[Excerpts from a dataset]
● ● ●

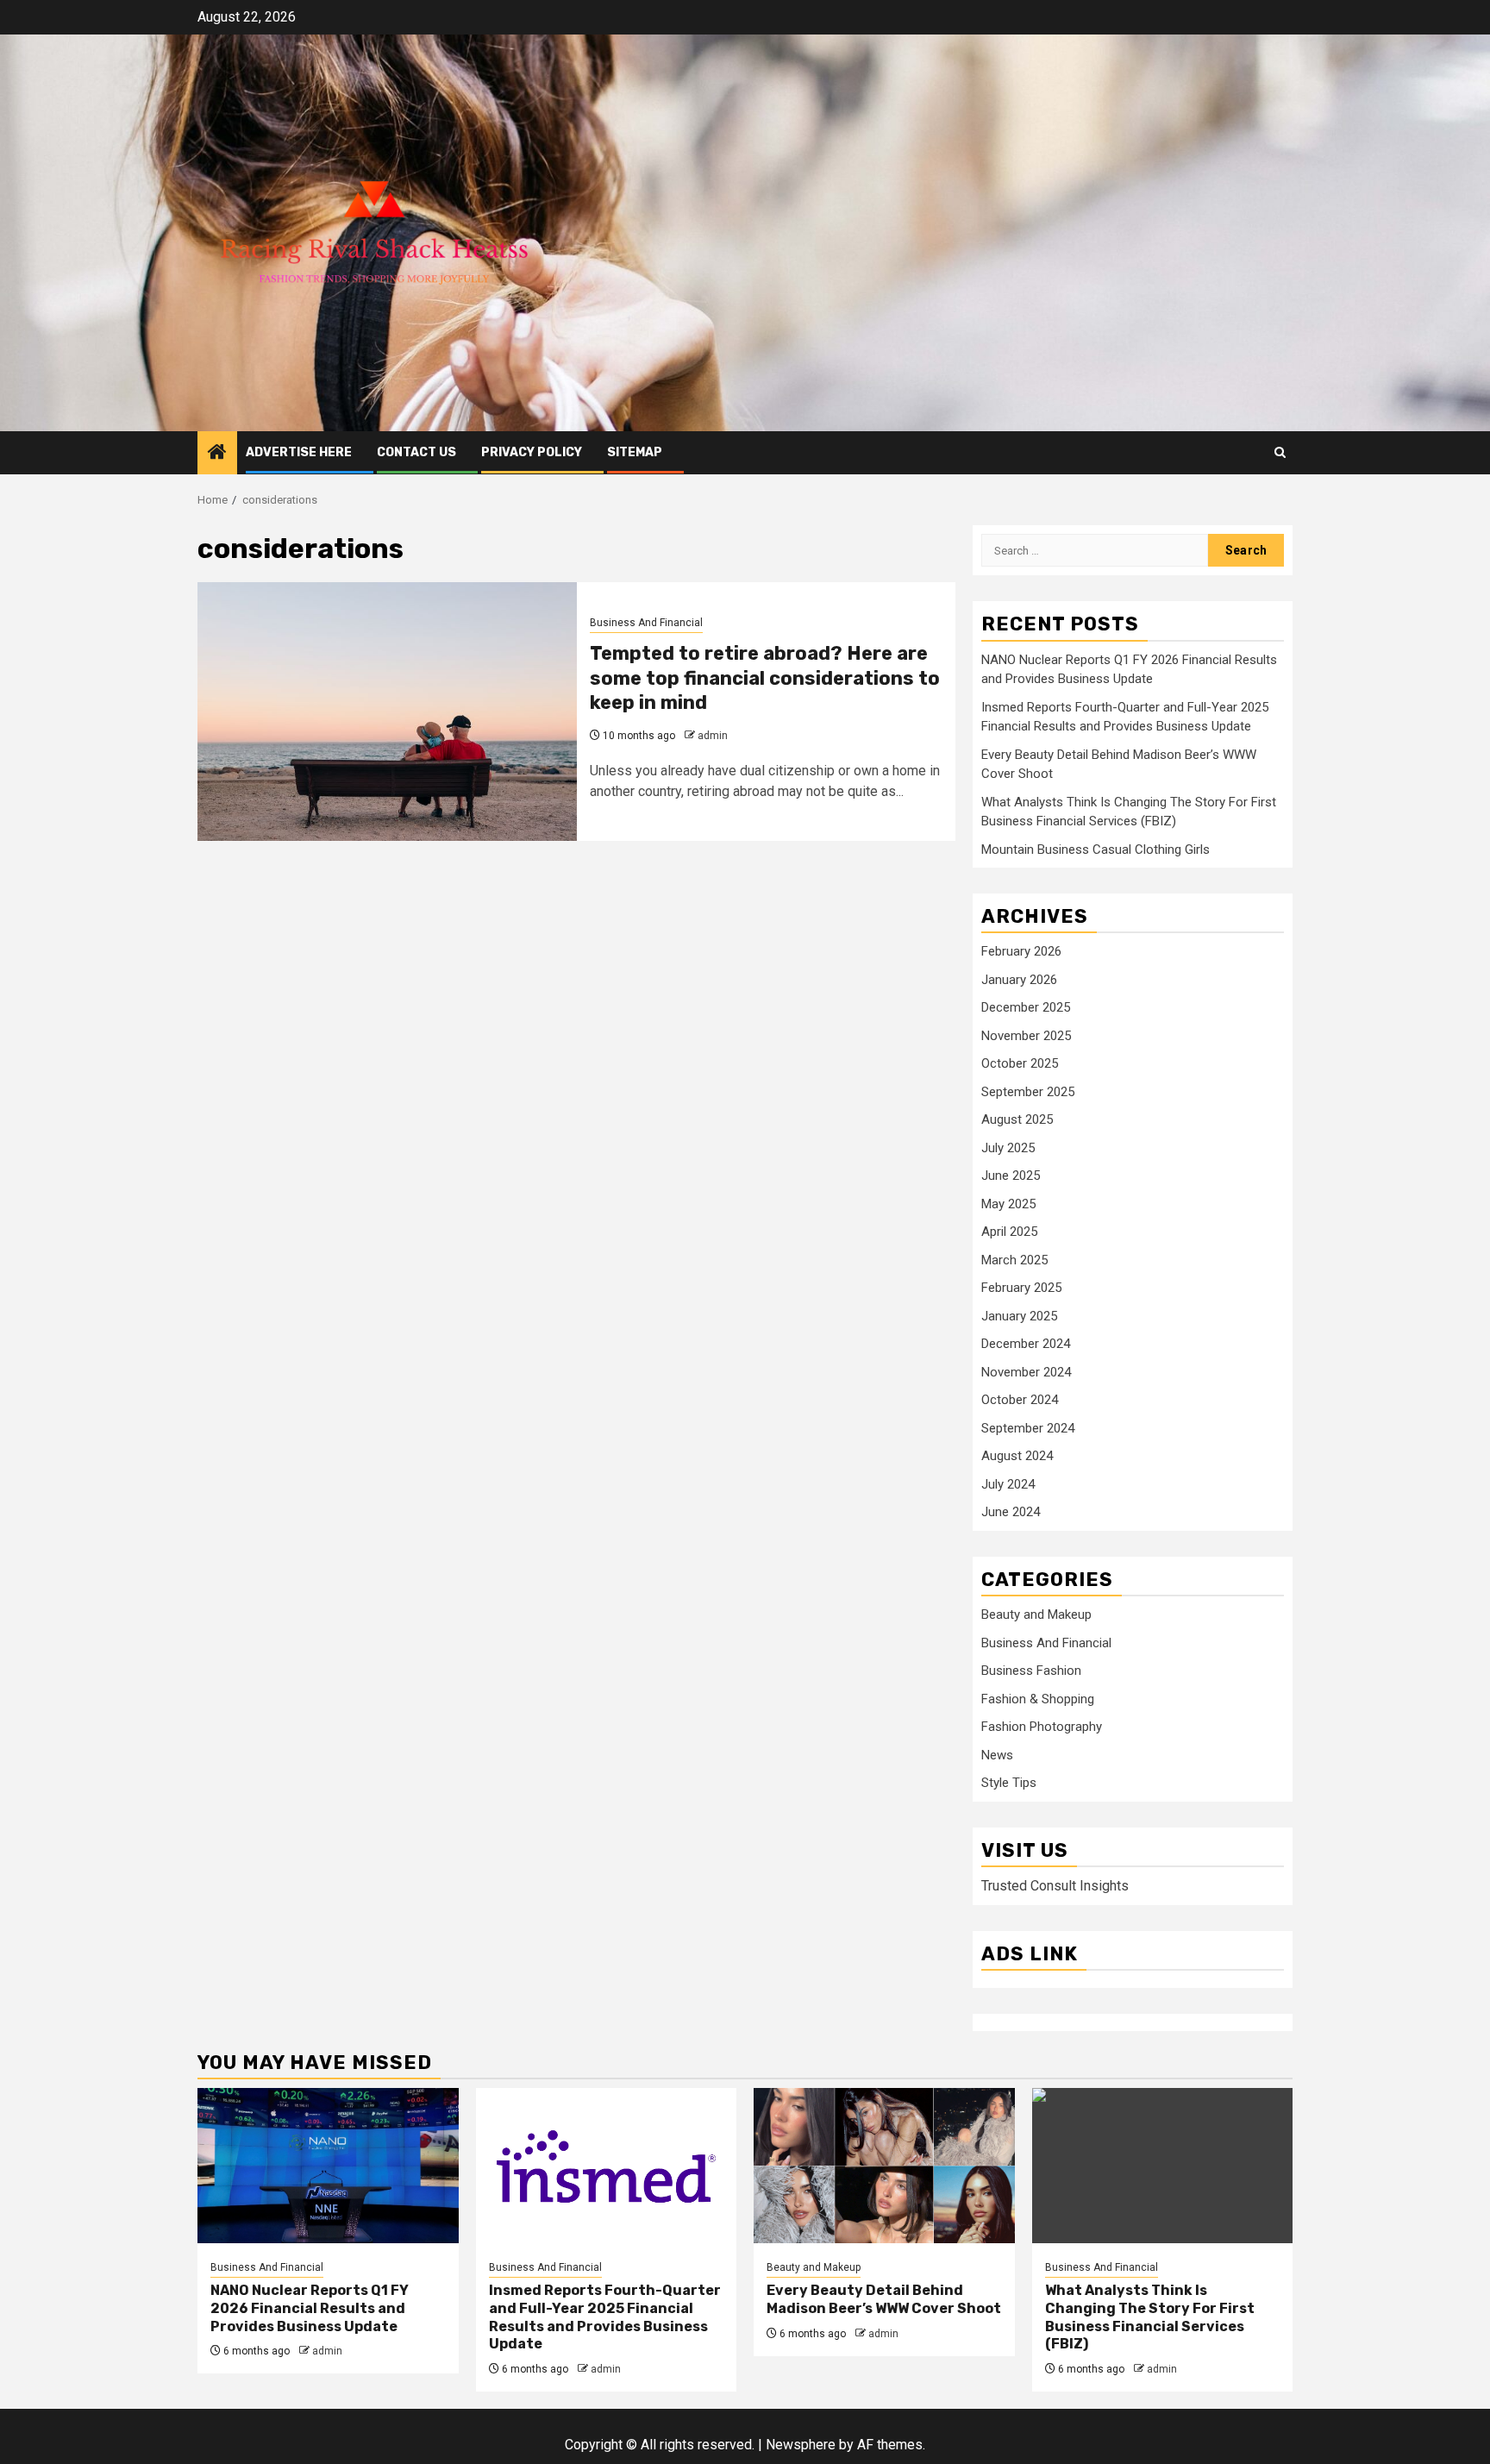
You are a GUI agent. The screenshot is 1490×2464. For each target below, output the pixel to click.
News (997, 1755)
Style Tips (1008, 1782)
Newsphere (801, 2444)
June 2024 (1010, 1512)
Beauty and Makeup (1036, 1614)
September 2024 (1027, 1428)
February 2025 (1021, 1287)
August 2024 (1017, 1456)
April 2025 (1009, 1231)
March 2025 (1014, 1260)
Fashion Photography (1041, 1726)
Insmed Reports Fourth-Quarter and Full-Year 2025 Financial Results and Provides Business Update (605, 2317)
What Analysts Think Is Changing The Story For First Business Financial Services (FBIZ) (1150, 2317)
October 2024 (1019, 1400)
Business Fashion (1031, 1670)
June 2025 (1010, 1175)
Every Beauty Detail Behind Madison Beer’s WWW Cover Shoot (884, 2299)
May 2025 (1008, 1204)
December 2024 (1025, 1343)
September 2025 (1027, 1092)
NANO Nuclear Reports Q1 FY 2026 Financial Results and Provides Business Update (309, 2308)
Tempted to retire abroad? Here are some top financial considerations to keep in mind (765, 678)
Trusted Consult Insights (1055, 1886)
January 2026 (1019, 979)
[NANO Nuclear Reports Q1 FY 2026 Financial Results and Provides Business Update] (328, 2165)
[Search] (1280, 452)
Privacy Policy (531, 452)
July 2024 (1008, 1484)
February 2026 (1021, 951)
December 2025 (1025, 1007)
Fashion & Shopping (1037, 1699)
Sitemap (634, 452)
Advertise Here (299, 452)
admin (713, 736)
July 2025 (1008, 1148)
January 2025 (1019, 1316)
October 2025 (1019, 1063)
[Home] (217, 454)
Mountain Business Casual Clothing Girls (1095, 849)
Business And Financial (646, 623)
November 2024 (1026, 1372)
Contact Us (416, 452)
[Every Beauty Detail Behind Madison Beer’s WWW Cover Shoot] (884, 2165)
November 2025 (1026, 1036)
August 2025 (1017, 1119)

● ● ●

EXERCISE DIRECTIONS:
All lines from the one with "January 2025 (1019, 1316)" to the end of the entries above are to be written out exactly, the first and last included.

EXPECTED ANSWER:
January 2025 (1019, 1316)
October 2025 (1019, 1063)
[Home] (217, 454)
Mountain Business Casual Clothing Girls (1095, 849)
Business And Financial (646, 623)
November 2024 (1026, 1372)
Contact Us (416, 452)
[Every Beauty Detail Behind Madison Beer’s WWW Cover Shoot] (884, 2165)
November 2025 (1026, 1036)
August 2025 (1017, 1119)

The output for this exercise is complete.